[Extracted data entries]
==============================
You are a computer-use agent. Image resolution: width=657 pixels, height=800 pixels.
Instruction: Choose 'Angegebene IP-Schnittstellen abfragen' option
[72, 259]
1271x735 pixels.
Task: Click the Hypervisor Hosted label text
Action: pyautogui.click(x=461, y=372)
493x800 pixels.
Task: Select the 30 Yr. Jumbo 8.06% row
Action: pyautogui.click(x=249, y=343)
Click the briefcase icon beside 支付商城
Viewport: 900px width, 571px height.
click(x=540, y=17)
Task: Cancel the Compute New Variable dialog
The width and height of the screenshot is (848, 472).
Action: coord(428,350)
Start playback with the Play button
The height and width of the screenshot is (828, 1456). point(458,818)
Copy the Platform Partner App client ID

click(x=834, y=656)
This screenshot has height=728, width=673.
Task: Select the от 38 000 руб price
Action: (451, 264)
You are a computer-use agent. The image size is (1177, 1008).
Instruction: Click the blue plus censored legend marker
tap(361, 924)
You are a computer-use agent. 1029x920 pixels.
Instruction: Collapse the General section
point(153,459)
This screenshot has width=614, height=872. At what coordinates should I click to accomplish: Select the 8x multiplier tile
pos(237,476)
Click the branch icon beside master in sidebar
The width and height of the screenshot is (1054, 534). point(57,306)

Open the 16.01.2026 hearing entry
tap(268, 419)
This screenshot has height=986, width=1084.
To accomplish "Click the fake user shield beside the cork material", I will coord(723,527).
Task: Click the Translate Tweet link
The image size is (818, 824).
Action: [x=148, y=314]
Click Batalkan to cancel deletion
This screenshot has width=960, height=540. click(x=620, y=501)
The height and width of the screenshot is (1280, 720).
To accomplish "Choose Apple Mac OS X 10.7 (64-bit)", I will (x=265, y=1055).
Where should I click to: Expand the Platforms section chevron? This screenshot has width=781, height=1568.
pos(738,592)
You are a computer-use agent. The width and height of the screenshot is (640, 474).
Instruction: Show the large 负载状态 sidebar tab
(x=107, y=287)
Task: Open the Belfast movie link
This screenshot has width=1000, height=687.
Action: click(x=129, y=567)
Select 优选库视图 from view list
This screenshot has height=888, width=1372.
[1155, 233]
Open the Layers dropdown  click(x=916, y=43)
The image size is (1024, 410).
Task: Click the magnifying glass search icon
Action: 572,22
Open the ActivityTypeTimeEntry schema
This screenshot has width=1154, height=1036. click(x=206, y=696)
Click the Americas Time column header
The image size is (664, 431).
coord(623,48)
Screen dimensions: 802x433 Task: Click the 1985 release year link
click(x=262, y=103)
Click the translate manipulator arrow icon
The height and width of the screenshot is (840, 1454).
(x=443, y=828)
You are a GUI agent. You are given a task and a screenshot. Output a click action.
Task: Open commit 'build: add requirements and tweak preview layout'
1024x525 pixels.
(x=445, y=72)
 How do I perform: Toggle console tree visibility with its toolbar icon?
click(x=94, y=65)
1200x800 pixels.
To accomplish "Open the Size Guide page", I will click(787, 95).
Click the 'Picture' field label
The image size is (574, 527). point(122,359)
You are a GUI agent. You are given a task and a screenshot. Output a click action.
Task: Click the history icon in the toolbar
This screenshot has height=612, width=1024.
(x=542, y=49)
==============================
=== WHAT IS ASKED ===
From the rows above, copy every line that contains the string "beside", and treat uppercase and lowercase as different.

=== COMPLETE RESPONSE ===
Click the briefcase icon beside 支付商城
Click the branch icon beside master in sidebar
To accomplish "Click the fake user shield beside the cork material", I will coord(723,527).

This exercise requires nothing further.